刑事裁判修習の配属部にて,修習生たちによる模擬裁判を行った。
これは,同じ部で修習している6人の修習生が,それぞれ2名ずつに分かれて裁判官,検察官,弁護人役をこなすというものだ。被告人役,証人役は,配属部の裁判官が担当してくださる。
結果的には,かなり厳し目のコメントを頂いたのだが,この模擬裁判を通じて痛感したのは,
聞いたことは,忘れる。
見たことは,覚える。
やったことは,わかる。
という言葉だ。中国の古典らしいが,今回ほど,この言葉にうなずかされたことはない。
ロースクールで勉強していたときは,ほとんど実際の裁判を見ることもなく過ぎていったわけで,裁判手続などは,当然「忘れる」。

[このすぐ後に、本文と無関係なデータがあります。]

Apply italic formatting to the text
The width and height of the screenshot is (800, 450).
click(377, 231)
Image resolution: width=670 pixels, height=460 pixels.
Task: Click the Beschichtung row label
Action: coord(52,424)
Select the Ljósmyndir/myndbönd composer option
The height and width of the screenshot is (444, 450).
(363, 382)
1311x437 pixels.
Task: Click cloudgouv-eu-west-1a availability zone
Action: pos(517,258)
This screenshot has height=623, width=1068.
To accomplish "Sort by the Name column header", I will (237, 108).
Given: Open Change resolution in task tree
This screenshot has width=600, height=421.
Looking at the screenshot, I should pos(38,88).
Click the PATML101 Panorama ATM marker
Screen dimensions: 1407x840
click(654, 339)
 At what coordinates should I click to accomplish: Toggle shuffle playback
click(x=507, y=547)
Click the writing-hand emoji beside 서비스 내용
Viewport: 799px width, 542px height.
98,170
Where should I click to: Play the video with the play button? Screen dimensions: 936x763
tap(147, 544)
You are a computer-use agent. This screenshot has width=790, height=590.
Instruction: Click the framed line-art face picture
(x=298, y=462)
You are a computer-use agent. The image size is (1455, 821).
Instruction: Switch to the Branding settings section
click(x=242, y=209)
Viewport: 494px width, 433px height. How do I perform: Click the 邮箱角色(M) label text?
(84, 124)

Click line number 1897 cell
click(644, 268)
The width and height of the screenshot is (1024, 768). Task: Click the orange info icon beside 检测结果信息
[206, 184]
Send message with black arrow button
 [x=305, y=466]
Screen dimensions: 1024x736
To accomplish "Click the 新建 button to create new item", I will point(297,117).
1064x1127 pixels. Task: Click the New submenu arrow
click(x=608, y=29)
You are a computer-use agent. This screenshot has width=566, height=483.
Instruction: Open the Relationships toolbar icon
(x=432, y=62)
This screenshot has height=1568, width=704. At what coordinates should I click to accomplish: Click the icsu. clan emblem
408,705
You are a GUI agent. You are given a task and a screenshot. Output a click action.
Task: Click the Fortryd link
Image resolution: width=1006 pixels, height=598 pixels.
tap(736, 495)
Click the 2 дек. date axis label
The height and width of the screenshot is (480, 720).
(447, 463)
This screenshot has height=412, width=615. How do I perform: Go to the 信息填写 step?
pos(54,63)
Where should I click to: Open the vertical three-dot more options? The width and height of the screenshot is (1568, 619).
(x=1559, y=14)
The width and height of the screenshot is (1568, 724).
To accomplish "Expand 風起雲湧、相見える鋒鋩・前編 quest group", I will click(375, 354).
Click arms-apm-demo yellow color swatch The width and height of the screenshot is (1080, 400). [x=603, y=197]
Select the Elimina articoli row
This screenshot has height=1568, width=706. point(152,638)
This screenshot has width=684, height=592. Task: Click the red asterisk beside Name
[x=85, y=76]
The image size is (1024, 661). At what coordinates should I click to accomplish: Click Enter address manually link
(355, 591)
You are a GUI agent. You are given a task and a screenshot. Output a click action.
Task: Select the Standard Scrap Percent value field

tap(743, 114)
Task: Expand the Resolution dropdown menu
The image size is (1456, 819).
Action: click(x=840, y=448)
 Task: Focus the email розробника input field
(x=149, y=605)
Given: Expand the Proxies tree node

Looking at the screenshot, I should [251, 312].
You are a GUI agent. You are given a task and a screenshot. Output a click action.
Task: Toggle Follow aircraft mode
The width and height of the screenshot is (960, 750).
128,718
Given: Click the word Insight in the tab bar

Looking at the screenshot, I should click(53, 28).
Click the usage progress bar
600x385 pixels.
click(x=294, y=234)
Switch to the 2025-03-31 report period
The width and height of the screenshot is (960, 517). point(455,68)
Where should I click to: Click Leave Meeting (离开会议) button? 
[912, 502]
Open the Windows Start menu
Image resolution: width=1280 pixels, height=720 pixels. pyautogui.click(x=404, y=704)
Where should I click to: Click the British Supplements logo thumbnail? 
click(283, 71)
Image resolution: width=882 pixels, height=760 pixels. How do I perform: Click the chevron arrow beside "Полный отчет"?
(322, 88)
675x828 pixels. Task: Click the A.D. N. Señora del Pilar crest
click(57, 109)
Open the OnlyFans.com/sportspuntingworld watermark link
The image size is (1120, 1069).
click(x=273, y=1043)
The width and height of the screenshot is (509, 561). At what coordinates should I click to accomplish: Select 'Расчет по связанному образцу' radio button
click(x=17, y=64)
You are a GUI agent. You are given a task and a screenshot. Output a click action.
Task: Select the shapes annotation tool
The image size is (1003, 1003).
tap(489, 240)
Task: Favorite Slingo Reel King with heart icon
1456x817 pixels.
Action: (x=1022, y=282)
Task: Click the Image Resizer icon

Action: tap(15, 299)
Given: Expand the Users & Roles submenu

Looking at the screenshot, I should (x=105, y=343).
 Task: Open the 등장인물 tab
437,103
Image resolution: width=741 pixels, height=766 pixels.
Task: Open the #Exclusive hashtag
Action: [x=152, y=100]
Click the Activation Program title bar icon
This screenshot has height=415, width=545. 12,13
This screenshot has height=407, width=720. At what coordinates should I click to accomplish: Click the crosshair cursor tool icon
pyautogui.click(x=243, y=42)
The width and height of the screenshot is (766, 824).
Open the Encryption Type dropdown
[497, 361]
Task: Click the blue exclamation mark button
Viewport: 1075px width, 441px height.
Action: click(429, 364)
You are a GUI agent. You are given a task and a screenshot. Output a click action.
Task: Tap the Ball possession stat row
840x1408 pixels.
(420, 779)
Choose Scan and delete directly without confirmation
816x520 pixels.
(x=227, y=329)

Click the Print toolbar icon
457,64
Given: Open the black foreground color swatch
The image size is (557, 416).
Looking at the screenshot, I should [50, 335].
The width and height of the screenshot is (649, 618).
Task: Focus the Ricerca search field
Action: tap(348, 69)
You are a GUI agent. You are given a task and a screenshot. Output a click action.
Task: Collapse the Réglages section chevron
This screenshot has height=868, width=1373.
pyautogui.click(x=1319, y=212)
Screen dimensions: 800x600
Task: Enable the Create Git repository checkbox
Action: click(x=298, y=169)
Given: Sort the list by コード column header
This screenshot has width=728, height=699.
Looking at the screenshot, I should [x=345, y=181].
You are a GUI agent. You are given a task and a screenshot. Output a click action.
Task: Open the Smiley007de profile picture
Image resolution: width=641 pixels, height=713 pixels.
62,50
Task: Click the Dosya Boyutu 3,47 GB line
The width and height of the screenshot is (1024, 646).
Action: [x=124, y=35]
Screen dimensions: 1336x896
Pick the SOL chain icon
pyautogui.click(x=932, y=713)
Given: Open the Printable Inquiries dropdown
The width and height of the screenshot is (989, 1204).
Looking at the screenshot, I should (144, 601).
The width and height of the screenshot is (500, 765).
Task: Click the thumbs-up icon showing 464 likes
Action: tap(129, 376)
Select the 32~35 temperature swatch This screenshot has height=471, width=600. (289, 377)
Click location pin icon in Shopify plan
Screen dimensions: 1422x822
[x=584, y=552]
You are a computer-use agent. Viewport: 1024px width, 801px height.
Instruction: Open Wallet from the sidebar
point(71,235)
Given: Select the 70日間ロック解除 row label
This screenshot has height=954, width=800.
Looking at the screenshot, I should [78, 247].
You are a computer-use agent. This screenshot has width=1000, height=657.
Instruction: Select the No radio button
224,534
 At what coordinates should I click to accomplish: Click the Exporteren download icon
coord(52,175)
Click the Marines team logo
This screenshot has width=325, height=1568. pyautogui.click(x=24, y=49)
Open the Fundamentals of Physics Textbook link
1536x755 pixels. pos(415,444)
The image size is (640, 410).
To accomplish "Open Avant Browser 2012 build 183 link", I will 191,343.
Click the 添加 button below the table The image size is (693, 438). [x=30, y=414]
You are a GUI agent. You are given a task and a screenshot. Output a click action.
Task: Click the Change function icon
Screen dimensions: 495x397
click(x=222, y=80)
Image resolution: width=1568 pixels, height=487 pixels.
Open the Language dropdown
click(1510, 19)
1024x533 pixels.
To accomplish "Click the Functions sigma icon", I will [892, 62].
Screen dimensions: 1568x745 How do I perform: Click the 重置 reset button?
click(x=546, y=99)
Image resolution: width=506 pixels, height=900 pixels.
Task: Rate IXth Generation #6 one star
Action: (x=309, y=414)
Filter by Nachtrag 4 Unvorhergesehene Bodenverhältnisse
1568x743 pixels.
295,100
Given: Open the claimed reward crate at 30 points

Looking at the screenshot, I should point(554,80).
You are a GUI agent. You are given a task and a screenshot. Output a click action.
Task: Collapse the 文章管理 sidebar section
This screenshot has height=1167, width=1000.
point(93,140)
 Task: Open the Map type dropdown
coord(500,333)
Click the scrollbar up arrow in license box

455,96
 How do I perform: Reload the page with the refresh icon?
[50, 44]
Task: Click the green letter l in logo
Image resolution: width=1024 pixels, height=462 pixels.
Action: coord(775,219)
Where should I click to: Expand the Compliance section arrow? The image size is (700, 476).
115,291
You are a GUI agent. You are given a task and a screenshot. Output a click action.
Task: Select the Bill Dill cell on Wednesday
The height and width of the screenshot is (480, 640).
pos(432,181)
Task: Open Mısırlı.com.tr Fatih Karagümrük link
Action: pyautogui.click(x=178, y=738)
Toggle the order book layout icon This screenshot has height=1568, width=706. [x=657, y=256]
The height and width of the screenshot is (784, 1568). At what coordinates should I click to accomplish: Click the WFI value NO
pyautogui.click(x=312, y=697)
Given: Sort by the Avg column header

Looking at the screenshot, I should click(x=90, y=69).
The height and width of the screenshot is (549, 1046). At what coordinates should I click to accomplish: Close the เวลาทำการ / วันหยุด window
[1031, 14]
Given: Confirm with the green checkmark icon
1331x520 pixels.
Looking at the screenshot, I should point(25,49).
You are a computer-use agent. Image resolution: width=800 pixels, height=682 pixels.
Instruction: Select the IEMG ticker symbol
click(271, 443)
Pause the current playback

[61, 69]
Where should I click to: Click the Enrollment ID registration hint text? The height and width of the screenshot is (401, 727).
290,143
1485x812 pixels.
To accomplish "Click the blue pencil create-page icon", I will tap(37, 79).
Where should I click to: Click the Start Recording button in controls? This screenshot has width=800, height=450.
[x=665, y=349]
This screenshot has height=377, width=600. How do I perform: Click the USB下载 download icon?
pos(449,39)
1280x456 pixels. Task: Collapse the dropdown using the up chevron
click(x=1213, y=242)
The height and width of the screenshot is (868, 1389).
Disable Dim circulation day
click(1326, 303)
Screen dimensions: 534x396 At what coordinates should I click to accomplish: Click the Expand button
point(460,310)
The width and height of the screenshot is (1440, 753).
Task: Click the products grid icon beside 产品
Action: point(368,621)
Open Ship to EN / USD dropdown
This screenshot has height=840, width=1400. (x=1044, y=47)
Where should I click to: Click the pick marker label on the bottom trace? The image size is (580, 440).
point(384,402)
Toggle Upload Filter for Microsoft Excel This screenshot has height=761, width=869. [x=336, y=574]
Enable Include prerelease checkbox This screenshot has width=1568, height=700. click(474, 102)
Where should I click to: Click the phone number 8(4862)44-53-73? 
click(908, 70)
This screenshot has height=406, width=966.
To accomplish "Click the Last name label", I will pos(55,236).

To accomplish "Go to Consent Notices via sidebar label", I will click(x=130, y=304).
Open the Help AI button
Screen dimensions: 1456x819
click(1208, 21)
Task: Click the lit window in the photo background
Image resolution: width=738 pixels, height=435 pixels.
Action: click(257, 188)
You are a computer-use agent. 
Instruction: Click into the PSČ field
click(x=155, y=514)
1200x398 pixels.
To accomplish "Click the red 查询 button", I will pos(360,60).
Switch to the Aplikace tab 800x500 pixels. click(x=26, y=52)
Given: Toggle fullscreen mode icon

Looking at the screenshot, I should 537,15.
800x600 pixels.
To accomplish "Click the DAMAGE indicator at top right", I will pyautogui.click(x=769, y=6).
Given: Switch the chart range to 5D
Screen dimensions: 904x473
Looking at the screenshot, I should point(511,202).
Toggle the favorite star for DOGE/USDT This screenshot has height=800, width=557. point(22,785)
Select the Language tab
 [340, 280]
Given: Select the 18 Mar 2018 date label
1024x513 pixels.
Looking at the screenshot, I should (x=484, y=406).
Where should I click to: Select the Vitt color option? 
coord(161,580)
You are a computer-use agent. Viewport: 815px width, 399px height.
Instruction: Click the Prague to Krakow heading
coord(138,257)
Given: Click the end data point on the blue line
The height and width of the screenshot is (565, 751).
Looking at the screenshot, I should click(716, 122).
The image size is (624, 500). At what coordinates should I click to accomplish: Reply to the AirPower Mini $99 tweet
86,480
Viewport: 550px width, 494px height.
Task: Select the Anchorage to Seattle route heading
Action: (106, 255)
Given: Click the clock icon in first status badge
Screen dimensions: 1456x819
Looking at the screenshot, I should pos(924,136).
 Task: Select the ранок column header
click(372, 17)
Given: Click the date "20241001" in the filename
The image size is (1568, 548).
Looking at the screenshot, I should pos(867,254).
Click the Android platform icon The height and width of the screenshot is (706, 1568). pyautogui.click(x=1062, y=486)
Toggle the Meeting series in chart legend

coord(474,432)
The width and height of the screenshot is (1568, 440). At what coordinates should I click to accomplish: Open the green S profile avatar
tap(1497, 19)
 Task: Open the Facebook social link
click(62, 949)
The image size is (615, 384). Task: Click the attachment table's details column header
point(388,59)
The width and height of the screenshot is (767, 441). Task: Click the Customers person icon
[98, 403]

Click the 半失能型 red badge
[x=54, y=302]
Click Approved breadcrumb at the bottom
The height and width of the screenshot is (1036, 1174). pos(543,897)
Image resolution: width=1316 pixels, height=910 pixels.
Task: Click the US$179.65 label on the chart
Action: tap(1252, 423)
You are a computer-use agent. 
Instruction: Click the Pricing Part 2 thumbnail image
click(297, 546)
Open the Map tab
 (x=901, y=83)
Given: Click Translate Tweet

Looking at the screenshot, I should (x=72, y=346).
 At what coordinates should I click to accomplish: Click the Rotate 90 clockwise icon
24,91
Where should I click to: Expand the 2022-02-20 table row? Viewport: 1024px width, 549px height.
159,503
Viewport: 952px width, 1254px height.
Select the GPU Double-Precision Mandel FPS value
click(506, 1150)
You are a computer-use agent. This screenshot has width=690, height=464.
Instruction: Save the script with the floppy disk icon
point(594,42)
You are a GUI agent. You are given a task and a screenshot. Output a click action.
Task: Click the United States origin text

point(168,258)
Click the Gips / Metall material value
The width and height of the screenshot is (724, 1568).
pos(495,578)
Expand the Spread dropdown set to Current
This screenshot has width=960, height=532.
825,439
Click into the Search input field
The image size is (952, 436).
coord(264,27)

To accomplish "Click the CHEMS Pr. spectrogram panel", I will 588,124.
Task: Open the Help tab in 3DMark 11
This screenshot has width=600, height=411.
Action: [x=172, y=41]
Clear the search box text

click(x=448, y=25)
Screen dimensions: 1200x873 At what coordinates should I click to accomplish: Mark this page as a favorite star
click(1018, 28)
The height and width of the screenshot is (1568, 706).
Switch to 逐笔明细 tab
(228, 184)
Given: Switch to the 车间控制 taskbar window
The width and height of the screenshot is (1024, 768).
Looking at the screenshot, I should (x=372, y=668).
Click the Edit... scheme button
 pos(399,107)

刑事裁判修習に入り,ほぼ毎日,裁判を傍聴し,現実の手続をたくさん見ることになる。1ヶ月ほど経つと,基本的なパターンはだいたい「覚える」。
そして今回,模擬裁判をやってみて(私は検察官役),「わかる」という領域には程遠いが,傍聴だけで終わった場合を想定すれば,身についた度合いは段違いである。何事もやってみないとわからないことが多い。